Extract to read:
#####
Pro Bono and Community Service Opportunities

Whether you want to help low-income clients with their legal problems or prepare Thanksgiving baskets for people in need, you’ll find a service niche at William & Mary Law School.   Our students’ initiative and their desire to serve, combined with the Law School’s citizen-lawyer tradition, produce a broad array of service opportunities.

Pro bono service – unpaid, non-credit bearing legal assistance to those unable to pay – takes many forms at William & Mary.  Recent initiatives include:

  • Street Law:  William & Mary law students, serving on teams with lawyers from the law firm of Hunton & Williams, teach diverse and disadvantaged high school students in Richmond, Virginia, about substantive areas of law, the legal profession, and legal career pathways.
#####
Record set:
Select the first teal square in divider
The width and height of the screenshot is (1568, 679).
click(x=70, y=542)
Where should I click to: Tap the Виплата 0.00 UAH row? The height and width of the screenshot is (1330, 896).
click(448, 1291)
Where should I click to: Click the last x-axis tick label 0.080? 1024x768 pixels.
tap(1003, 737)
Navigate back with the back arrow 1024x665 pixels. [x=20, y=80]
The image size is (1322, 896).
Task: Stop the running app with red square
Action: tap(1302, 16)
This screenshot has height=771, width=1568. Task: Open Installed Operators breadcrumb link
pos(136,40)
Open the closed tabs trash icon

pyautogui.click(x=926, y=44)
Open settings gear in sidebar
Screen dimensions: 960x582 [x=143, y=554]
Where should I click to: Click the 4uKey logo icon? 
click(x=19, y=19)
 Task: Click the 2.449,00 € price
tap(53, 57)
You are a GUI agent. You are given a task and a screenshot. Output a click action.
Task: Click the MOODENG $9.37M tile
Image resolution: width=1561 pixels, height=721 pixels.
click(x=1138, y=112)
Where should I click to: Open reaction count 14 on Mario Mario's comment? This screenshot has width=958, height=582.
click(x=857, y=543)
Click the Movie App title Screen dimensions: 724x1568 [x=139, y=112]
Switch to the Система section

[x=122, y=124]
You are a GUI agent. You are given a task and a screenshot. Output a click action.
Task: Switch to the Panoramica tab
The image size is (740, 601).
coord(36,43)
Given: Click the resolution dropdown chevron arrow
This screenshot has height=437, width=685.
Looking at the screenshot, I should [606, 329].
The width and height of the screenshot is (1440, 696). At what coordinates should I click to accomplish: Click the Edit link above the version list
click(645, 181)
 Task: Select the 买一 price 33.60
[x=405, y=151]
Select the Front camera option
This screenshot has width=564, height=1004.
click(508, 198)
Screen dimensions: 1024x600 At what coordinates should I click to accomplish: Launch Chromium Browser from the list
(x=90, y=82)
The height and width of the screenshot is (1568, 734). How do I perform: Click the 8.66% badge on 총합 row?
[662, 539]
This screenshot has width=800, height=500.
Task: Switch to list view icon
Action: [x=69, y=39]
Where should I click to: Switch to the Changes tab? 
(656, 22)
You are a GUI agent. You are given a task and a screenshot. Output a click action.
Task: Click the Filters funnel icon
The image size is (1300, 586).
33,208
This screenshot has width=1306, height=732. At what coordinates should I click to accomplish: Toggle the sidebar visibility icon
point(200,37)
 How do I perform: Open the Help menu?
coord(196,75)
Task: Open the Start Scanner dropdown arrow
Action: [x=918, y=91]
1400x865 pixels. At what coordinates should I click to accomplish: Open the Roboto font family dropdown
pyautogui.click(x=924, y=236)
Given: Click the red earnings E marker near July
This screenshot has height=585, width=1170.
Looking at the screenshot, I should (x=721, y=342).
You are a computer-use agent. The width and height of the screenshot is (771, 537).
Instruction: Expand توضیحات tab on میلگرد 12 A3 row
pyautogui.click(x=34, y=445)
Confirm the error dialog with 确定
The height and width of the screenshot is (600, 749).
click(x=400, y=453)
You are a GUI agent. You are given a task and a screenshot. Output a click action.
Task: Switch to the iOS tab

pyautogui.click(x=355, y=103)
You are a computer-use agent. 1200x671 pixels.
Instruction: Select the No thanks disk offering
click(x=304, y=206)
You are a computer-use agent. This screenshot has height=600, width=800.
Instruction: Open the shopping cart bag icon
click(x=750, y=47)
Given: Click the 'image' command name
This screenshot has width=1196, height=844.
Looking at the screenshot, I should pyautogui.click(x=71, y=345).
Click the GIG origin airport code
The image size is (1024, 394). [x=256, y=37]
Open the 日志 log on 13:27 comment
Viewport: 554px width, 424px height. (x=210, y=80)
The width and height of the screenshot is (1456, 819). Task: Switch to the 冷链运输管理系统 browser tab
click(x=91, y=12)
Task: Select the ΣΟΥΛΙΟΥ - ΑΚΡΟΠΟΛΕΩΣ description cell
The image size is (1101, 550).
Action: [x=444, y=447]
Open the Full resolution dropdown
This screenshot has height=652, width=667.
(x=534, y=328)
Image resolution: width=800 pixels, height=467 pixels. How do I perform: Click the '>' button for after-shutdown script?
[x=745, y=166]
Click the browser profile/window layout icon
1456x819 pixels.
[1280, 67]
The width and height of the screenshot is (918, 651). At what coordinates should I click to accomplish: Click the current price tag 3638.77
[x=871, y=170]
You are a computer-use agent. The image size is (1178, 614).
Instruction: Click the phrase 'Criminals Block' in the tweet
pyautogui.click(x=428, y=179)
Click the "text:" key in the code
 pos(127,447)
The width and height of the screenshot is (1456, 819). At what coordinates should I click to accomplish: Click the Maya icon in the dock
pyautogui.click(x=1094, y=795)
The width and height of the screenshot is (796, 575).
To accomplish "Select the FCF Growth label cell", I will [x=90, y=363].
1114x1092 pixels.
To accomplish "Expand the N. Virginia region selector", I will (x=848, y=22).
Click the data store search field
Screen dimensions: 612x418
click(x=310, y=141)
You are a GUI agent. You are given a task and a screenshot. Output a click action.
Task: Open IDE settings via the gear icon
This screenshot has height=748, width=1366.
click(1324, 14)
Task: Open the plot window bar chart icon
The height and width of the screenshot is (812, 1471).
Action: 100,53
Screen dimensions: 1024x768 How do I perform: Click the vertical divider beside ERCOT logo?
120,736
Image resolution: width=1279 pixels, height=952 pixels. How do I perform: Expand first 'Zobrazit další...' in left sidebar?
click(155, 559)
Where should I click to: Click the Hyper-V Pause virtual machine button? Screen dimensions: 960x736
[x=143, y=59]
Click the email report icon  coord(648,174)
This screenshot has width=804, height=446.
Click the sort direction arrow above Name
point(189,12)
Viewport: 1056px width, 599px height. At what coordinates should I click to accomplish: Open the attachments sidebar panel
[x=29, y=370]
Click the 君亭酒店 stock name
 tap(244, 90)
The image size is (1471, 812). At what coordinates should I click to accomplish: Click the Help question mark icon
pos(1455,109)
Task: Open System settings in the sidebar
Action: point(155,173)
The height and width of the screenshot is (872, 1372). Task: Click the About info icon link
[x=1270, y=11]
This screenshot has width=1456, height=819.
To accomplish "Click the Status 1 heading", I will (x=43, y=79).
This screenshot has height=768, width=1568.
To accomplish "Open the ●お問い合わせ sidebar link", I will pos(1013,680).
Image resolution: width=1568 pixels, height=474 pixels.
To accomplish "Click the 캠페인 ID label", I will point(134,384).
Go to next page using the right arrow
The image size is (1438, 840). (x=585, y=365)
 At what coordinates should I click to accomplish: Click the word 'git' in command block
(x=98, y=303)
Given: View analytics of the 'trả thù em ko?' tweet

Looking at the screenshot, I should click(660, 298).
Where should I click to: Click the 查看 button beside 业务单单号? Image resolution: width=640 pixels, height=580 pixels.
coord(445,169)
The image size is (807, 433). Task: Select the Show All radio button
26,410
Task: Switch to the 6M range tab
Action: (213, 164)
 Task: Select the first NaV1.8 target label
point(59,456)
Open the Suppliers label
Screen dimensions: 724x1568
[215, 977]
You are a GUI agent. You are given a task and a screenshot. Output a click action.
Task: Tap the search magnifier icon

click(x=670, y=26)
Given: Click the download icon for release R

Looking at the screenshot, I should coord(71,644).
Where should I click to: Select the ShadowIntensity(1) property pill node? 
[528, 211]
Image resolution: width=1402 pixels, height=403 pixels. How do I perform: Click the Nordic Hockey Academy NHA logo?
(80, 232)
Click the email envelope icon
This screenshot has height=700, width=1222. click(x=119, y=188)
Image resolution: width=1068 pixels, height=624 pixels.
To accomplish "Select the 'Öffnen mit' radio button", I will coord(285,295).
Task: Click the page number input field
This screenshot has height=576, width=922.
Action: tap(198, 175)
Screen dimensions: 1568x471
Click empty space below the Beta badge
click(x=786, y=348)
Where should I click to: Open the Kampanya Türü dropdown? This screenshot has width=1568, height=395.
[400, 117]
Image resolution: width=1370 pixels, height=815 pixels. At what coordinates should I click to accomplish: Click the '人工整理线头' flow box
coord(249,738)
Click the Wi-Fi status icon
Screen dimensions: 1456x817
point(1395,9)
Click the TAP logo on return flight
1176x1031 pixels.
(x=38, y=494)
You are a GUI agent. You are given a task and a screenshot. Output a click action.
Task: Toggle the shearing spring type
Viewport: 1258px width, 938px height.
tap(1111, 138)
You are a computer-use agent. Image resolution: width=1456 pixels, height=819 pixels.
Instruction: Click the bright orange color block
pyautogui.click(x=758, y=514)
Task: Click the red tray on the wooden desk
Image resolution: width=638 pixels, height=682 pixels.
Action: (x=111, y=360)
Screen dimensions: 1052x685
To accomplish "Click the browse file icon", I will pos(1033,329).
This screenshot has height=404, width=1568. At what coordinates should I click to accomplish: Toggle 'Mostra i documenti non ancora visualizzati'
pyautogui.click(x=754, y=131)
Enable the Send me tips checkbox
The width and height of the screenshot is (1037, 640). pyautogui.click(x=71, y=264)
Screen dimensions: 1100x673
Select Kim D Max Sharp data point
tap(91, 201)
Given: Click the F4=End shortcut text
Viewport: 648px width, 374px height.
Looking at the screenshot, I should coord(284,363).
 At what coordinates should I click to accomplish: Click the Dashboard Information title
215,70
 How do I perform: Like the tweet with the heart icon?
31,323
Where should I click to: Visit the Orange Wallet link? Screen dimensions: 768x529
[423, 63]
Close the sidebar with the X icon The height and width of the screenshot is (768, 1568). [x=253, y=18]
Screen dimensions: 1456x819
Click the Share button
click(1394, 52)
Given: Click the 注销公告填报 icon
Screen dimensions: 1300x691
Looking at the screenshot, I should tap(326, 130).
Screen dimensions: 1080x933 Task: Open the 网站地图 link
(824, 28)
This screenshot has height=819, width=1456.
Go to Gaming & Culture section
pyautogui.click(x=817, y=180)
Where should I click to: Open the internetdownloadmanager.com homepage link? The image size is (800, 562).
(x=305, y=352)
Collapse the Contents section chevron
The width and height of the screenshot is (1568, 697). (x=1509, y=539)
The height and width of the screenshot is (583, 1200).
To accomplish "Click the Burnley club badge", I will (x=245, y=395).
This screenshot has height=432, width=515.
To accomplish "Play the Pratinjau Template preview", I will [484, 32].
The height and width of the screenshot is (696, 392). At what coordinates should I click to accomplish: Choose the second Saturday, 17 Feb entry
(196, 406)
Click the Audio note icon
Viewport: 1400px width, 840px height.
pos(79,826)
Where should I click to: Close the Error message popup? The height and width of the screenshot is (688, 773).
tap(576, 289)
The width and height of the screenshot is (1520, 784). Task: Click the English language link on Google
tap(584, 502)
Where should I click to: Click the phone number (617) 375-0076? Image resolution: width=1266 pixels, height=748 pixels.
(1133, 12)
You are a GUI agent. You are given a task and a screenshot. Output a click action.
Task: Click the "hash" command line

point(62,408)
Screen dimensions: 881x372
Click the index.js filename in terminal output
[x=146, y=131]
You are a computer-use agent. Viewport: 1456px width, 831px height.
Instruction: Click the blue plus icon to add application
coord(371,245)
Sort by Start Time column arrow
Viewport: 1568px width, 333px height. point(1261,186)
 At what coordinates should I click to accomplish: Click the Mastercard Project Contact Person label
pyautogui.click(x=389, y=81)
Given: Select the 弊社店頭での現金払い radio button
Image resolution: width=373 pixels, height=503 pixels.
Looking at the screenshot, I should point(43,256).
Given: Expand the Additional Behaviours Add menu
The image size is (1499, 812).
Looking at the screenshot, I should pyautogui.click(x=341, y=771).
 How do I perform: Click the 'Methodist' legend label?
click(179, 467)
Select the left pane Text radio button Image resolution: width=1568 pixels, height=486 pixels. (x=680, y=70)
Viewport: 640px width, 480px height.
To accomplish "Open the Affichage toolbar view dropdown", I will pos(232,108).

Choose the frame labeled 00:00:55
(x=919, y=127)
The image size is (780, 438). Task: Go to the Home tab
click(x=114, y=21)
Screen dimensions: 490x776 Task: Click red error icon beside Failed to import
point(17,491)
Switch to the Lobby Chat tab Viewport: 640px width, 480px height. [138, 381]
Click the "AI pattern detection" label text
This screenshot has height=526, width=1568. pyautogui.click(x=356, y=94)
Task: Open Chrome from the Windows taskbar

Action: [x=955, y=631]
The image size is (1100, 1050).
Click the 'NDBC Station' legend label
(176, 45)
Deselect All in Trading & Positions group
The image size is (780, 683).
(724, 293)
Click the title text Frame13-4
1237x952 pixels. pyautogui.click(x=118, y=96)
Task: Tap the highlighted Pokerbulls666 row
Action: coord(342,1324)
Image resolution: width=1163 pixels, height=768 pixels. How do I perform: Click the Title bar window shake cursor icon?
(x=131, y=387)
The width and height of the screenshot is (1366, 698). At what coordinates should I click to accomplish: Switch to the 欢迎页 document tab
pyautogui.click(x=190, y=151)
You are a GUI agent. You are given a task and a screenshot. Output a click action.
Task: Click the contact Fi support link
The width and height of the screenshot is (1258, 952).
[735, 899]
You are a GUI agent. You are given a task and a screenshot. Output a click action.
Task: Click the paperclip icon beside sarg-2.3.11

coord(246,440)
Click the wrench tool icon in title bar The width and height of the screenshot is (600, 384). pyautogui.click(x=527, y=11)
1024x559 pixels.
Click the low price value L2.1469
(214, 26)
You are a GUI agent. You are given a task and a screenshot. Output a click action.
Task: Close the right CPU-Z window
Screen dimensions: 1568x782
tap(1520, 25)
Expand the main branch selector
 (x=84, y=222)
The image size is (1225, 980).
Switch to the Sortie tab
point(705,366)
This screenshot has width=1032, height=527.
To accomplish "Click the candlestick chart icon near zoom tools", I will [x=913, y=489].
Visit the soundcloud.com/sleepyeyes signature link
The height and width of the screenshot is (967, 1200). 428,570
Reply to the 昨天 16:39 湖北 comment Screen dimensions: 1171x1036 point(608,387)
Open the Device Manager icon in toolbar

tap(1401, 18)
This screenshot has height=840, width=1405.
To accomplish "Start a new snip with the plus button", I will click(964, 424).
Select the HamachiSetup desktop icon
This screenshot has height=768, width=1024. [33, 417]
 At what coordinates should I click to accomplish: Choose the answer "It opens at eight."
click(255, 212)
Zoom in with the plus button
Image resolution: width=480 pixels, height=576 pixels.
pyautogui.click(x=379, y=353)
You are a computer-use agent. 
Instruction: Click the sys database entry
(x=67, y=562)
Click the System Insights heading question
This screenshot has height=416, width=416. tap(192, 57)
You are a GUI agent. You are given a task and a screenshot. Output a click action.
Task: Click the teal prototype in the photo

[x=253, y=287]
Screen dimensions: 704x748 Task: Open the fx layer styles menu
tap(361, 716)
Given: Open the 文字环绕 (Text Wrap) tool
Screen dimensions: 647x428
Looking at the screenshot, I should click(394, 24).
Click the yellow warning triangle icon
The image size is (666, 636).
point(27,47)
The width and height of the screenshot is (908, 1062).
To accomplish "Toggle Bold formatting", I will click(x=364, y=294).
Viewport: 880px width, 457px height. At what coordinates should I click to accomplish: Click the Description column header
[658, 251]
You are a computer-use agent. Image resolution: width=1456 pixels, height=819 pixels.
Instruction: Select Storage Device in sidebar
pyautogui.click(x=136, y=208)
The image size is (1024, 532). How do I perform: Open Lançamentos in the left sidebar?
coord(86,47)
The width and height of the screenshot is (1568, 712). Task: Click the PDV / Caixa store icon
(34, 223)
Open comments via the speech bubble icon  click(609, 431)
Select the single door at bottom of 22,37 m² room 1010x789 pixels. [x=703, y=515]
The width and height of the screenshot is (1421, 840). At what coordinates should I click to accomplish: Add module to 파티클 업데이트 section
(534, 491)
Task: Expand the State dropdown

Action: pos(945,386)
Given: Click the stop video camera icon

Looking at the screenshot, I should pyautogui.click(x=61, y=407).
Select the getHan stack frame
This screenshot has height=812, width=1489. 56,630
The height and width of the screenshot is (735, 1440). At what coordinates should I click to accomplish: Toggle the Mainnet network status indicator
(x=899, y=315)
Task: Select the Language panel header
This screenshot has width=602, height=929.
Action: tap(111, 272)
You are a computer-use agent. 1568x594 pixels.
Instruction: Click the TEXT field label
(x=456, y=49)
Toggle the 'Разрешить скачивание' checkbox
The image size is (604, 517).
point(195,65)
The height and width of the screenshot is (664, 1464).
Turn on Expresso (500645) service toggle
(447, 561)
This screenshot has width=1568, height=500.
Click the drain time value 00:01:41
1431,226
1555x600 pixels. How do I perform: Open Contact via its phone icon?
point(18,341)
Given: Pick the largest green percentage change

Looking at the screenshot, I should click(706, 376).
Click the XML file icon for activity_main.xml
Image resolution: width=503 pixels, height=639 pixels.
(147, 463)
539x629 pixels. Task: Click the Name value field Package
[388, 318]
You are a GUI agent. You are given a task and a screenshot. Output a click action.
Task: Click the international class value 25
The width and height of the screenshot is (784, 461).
#####
Work to do:
[1] Answer these from the text on pro bono service at William & Mary:
(a) According to the text, what combines with the Law School's citizen-lawyer tradition to produce its service opportunities?
(b) How does the text define pro bono service?
(c) Lawyers from which law firm serve on teams with law students in Street Law?
[2] Carry on the text on pro bono service at William & Mary from the point where it ends.

Set of answers:
[1]
(a) The students' initiative and their desire to serve.
(b) Unpaid, non-credit bearing legal assistance to those unable to pay.
(c) Hunton & Williams.

[2]
  • Student Hurricane Network:  With financial and administrative support from the Law School, students organized spring break service trips in 2008 and 2009 to New Orleans, where they helped meet the ongoing legal needs of victims of Hurricanes Katrina and Rita. 
  • Student Legal Services:  Law students assist and provide referrals for members of the William & Mary community for a variety of legal problems.
  • Students for the Innocence Project:  Assisting the Mid-Atlantic Innocence Project’s efforts to exonerate wrongly-convicted inmates, students participate in investigation and research of claims of actual innocence.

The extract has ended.